The foundation of all knowledge.

One of the greatest achievements of western civilization is the discovery that the universe we live in is understandable, that we can use reasoning to know and understand the world that we live in. The idea that reasoning can be used to arrive at truth was first conceived of by the ancient Greeks. This is the "reason" why ancient Greece is considered the birth place of Western Civilization. This idea was immortalized by people such as Socrates, Aristotle, and Plato. However, the Greeks were largely pagan. They believed in many gods, not all of which acted rationally or morally. What would be the motivation for systematically investigating a world brought into existence by a collage of irrational, immoral gods and goddesses? There isn’t one. To give birth to the modern world, and to science itself, another idea was needed. It was the idea that the universe was created by one God. A God of supreme Love, Intelligence, and Truth.

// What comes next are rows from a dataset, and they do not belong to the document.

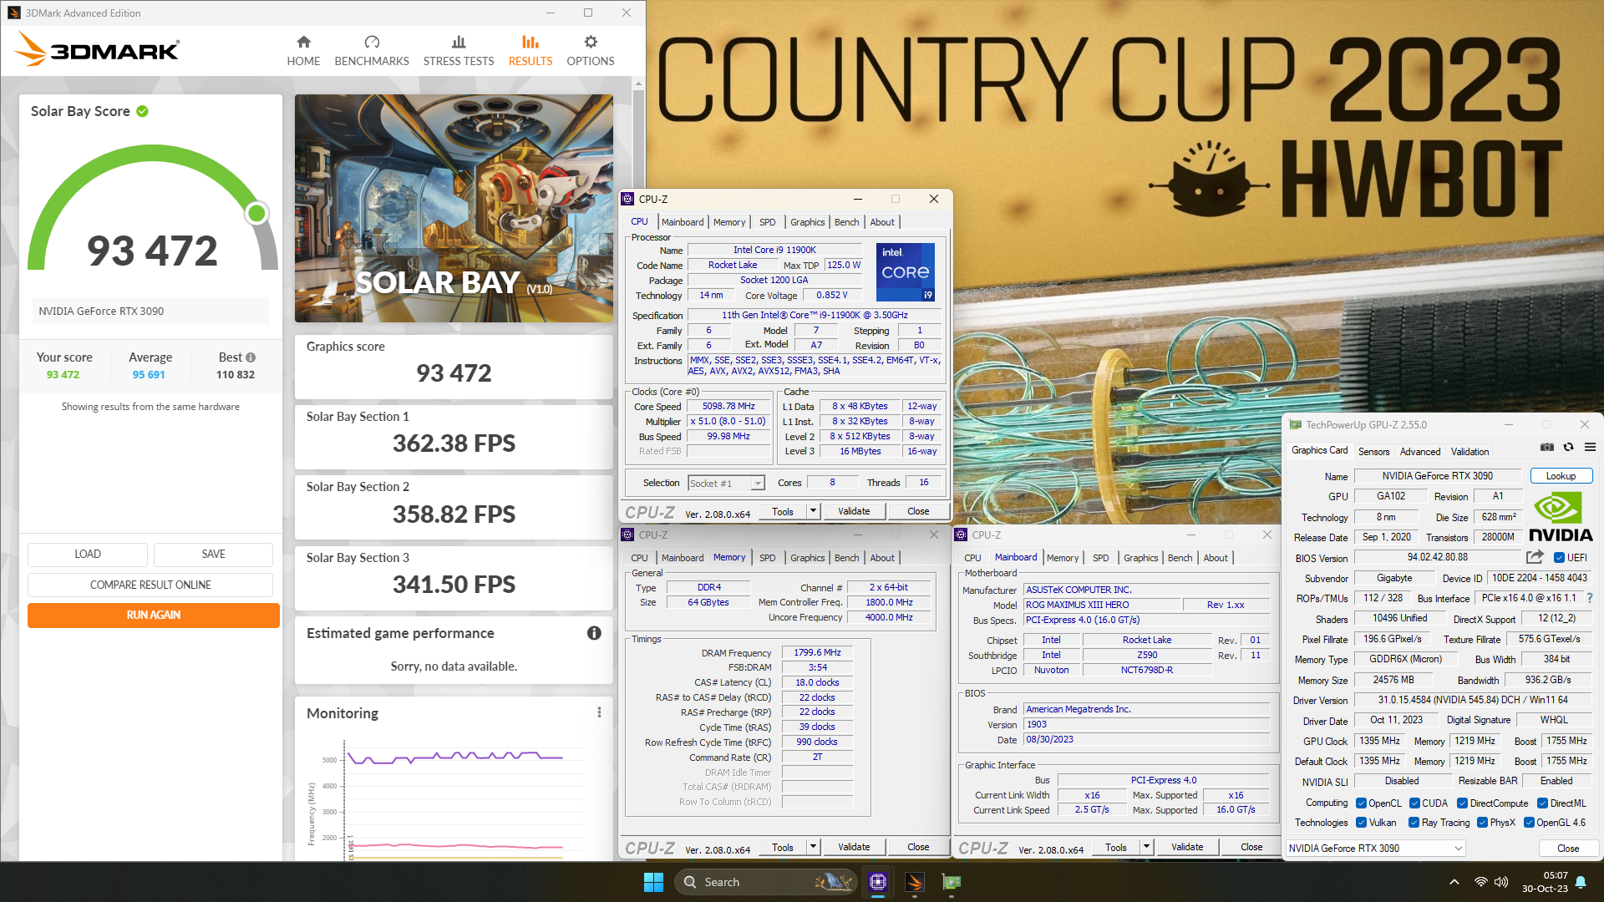Open the STRESS TESTS section in 3DMark

coord(458,51)
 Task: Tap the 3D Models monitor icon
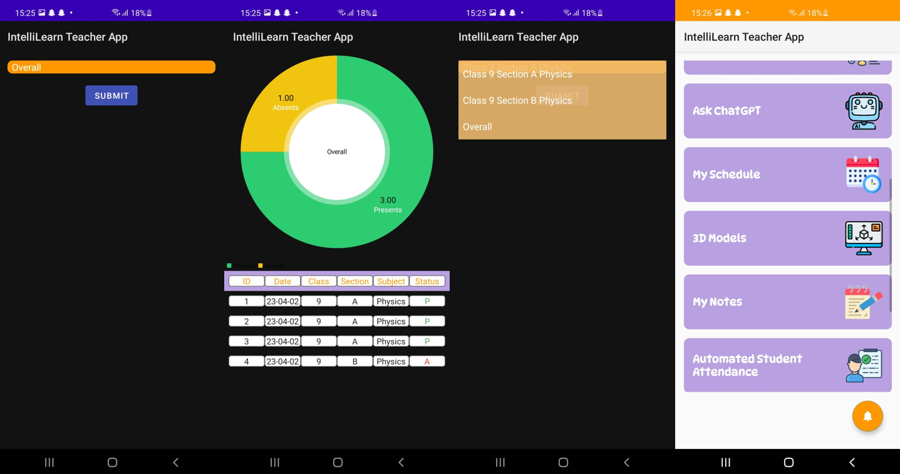[x=863, y=238]
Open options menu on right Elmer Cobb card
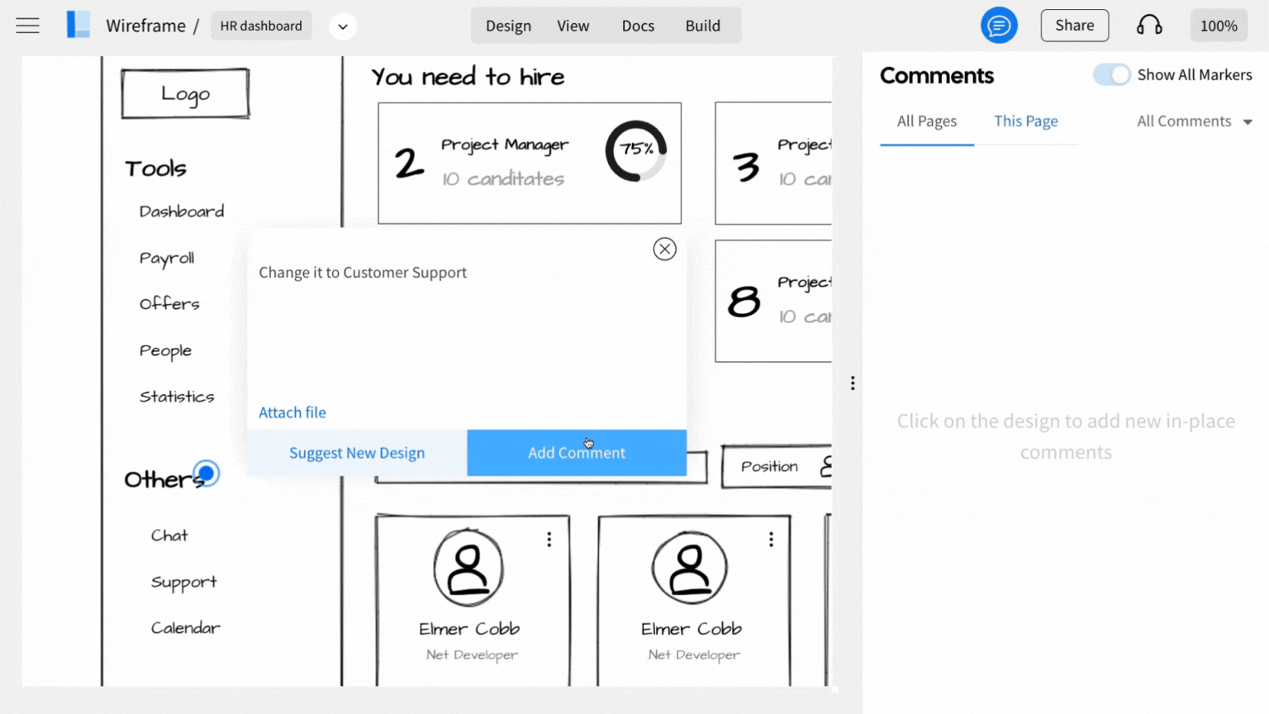Image resolution: width=1269 pixels, height=714 pixels. pos(770,539)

In short, Christianity was needed. For various historic reasons, Christianity and ancient Greek rationalism met with full force in the 1600’s. The result was the birth of the Enlightenment (or Age of Reason), which marks the beginning of the modern world we live in today. It is quite simply a fact that Rationalism, started by the ancient Greeks, was not enough to launch the birth of science and bring in the modern world. Ancient Greek rationalism can be summarized as "we can employ reasoning to arrive at certain fundamental truths."

Ancient Greek rationalism, combined with Christian theology, can be summarized as "we can employ reasoning to understand the universe, precisely because the universe was created by an intelligent, reasonable being, God."

Isaac Newton was a product of this new way of thinking. He discovered the Calculus and virtually all of classical mechanics.

His discovery of a universal law of gravitation made it undeniable that the entire universe, every speck of dust and every star in it, was governed by simple mathematical laws, also called "Natural Laws". This added weight to an idea which had been conceived of in ancient Rome, and realized in the creation of the united States of America: the idea that there are fundamental, inalienable laws of morality and ethical conduct, created not by people or culture, but by God Himself. Like the mathematical laws of physics, these moral laws are binding upon all people in all ages, whether they are aware of them or not. This way of thinking about ethics and government is known as natural law philosophy, and is the second great idea of western civilization.

Western civilization and science reached their peak at the turn of the 19th century. Acceptance of Charles Darwin’s theory of evolution marked the beginning of its decline. The ideas that created our modern world were born out of both Christianity and rationalism. The last great idea to come out of Western Civilization was the invention of the computer. This happened in the 1930’s, and computers themselves have not fundamentally changed since this time. There have been no great new ideas since this time, and we can expect this to continue to be the case as long as God is driven further and further from the minds of each generation.

This is the Great Challenge of educators and intellectuals today. To restore the heart and soul of Western Civilization itself.